• **Try it**:
Look below for the line containing "Switch to the Gender tab", then write out that line and every line after it to the end, exactly, minus the pictures.
#### Records to process ####
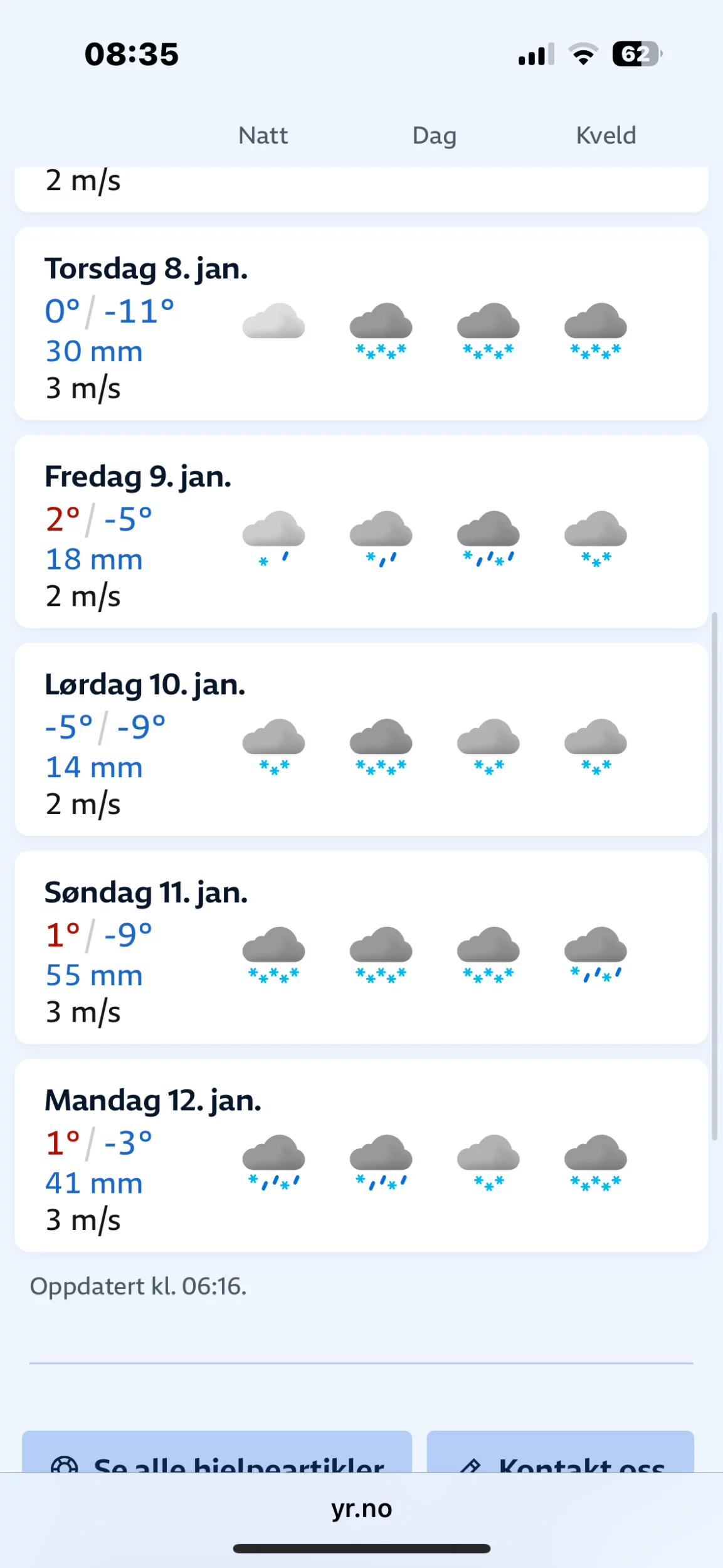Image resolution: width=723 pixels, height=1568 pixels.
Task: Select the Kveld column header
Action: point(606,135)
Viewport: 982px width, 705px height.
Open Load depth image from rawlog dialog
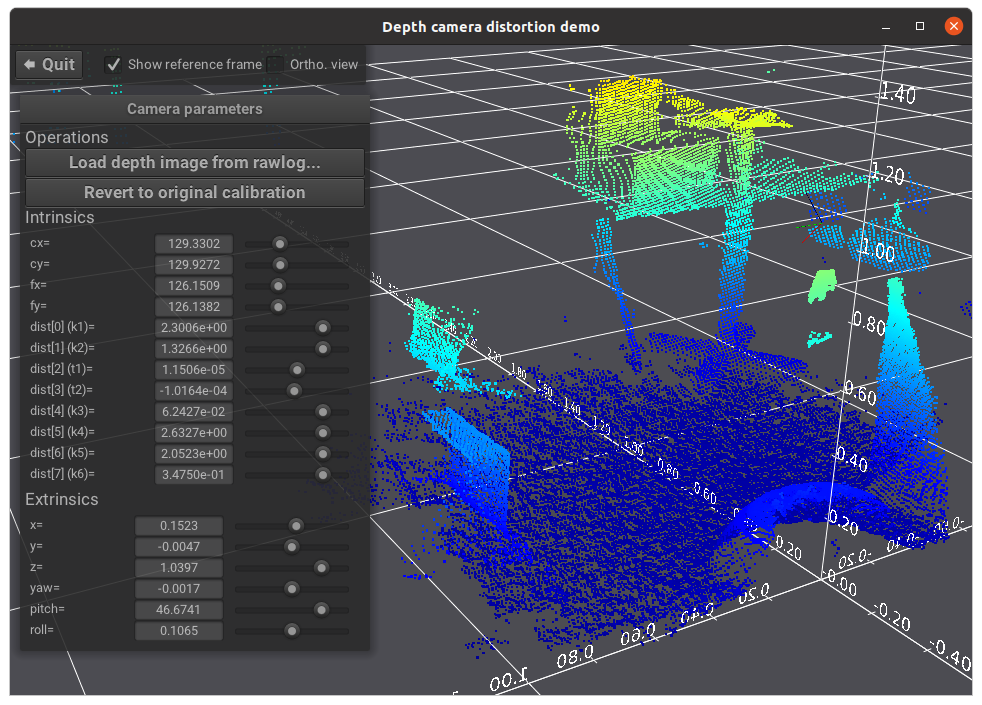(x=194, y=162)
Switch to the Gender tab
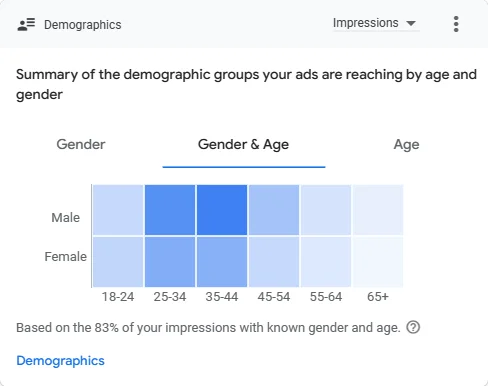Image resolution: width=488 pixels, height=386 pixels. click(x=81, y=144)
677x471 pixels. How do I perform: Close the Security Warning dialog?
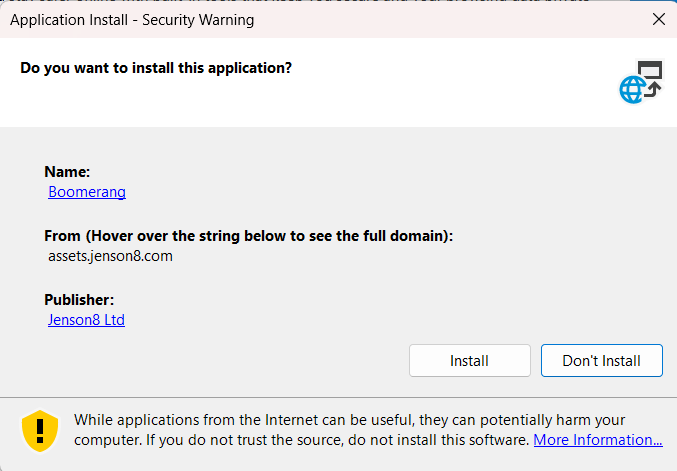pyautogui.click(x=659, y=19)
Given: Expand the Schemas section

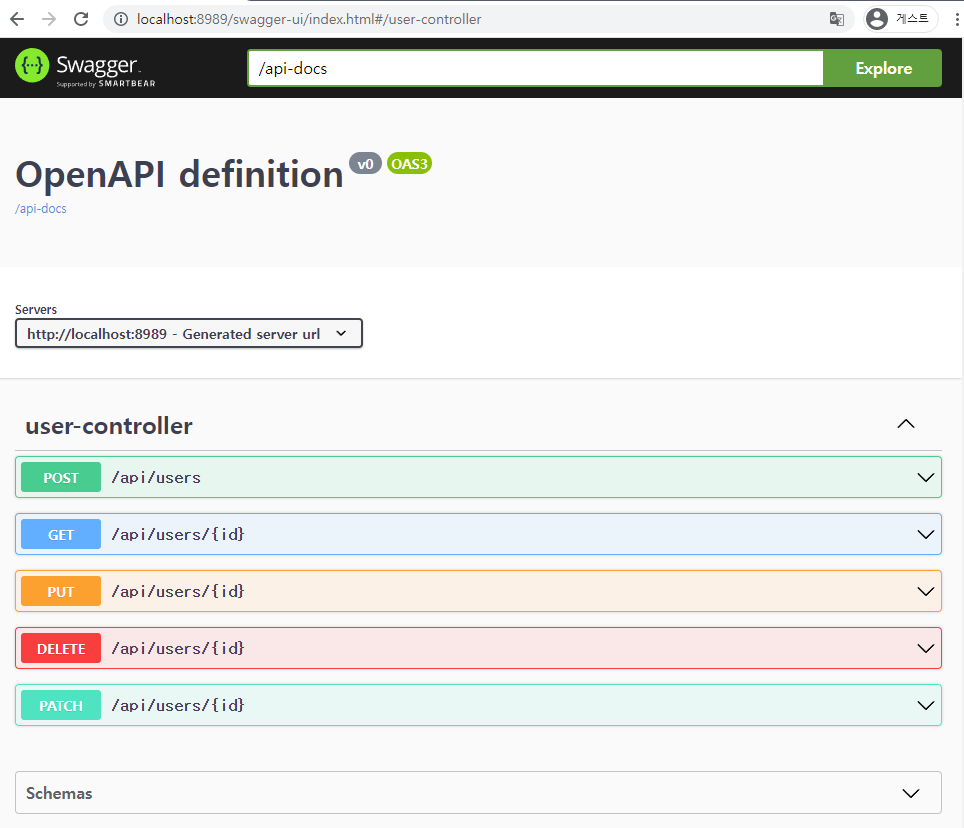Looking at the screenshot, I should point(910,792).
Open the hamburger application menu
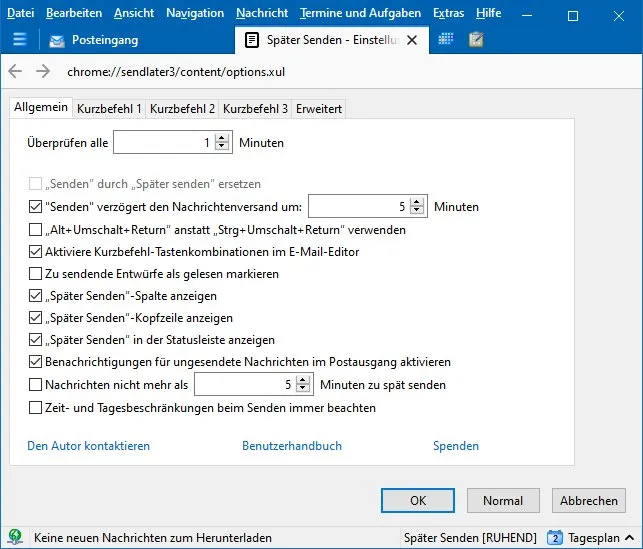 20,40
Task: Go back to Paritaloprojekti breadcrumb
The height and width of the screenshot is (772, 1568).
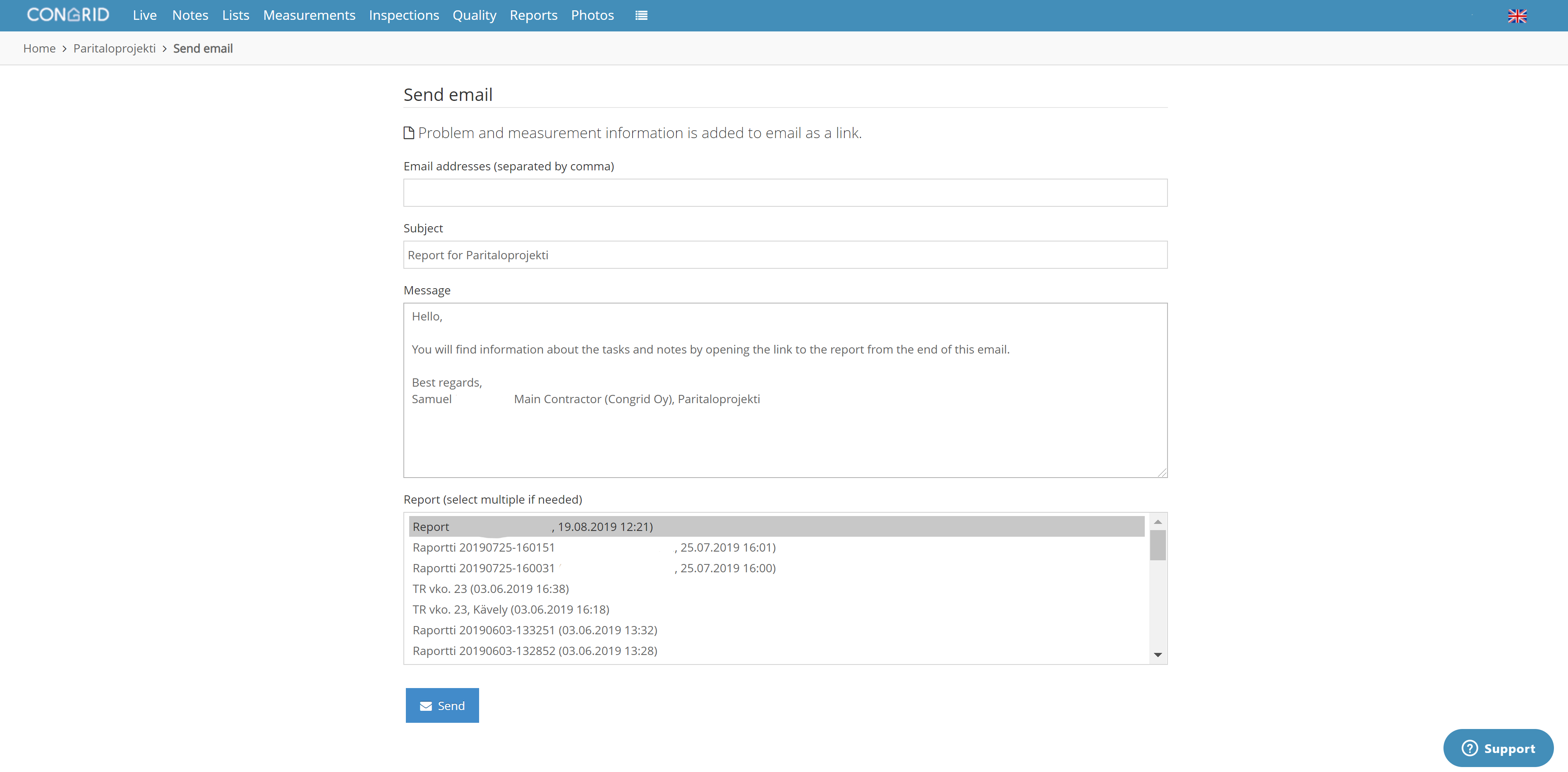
####
• **Exercise result**:
Switch to the Gender tab
Image resolution: width=488 pixels, height=386 pixels. click(x=81, y=144)
677x471 pixels. How do I perform: Close the Security Warning dialog?
pyautogui.click(x=659, y=19)
Given: Expand the Schemas section

Looking at the screenshot, I should point(910,792).
Open the hamburger application menu
 20,40
Task: Go back to Paritaloprojekti breadcrumb
The height and width of the screenshot is (772, 1568).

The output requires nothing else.